■ **EXCERPT**
====

The final taxi to arrive took the last of the boys, Rhys rode shotgun with his new friend Ahmed and quickly found himself in a deep conversation surrounding the future of cricket’s direction as a sport. Ahmed’s persuasive arguments for making the sport more international would undoubtedly have secured him full marks in any university presentation in spite of an inconsistent use of the English language. His points were so effective that Rhys has in fact invested his remaining maintenance grant with Ahmed’s businessman cousin into African school cricket outreach. Coming soon: Rhys Probert’s Cricket Academy, Somalia. Sachin Tendulkar eat your heart out. In between the investment pitch, the driver did also request direction clarifications, as if we could provide them. If circle continued throughout exams a muppet nomination for him would surely be inbound.

====

(Records from a dataset)
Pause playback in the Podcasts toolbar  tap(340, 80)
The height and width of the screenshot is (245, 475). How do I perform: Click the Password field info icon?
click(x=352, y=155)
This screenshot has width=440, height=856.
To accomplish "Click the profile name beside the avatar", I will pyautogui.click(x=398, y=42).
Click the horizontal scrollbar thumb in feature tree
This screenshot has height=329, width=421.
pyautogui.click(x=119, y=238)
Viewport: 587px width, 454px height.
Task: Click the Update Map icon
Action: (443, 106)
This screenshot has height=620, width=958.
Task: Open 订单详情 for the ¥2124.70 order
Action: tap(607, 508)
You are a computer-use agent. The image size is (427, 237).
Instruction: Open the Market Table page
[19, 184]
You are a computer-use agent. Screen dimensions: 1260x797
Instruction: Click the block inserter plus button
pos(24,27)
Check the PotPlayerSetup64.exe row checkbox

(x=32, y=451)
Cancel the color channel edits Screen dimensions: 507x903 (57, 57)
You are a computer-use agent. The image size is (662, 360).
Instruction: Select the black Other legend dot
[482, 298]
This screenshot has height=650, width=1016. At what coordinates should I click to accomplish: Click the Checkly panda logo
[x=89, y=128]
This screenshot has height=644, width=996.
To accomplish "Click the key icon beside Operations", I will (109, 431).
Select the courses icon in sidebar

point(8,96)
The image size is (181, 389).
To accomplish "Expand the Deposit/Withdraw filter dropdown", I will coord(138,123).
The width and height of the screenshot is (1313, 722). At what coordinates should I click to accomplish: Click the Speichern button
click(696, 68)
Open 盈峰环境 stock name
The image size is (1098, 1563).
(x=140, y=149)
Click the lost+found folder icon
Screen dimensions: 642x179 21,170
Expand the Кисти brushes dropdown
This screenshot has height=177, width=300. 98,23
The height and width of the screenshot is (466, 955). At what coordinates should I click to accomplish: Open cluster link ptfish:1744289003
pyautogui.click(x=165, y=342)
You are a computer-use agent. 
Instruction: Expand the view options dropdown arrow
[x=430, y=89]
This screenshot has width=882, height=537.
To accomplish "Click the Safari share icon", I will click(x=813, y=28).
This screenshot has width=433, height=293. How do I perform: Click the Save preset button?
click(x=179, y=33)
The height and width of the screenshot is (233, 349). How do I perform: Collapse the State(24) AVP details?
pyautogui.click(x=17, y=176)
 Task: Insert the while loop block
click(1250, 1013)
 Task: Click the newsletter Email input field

====

Name every person identified by name in the excerpt about the taxi ride. These lines come from a separate source and are unrelated to the excerpt.

■ **RESULT FOR THIS EXERCISE**
Rhys (also called Rhys Probert), Ahmed, and Sachin Tendulkar.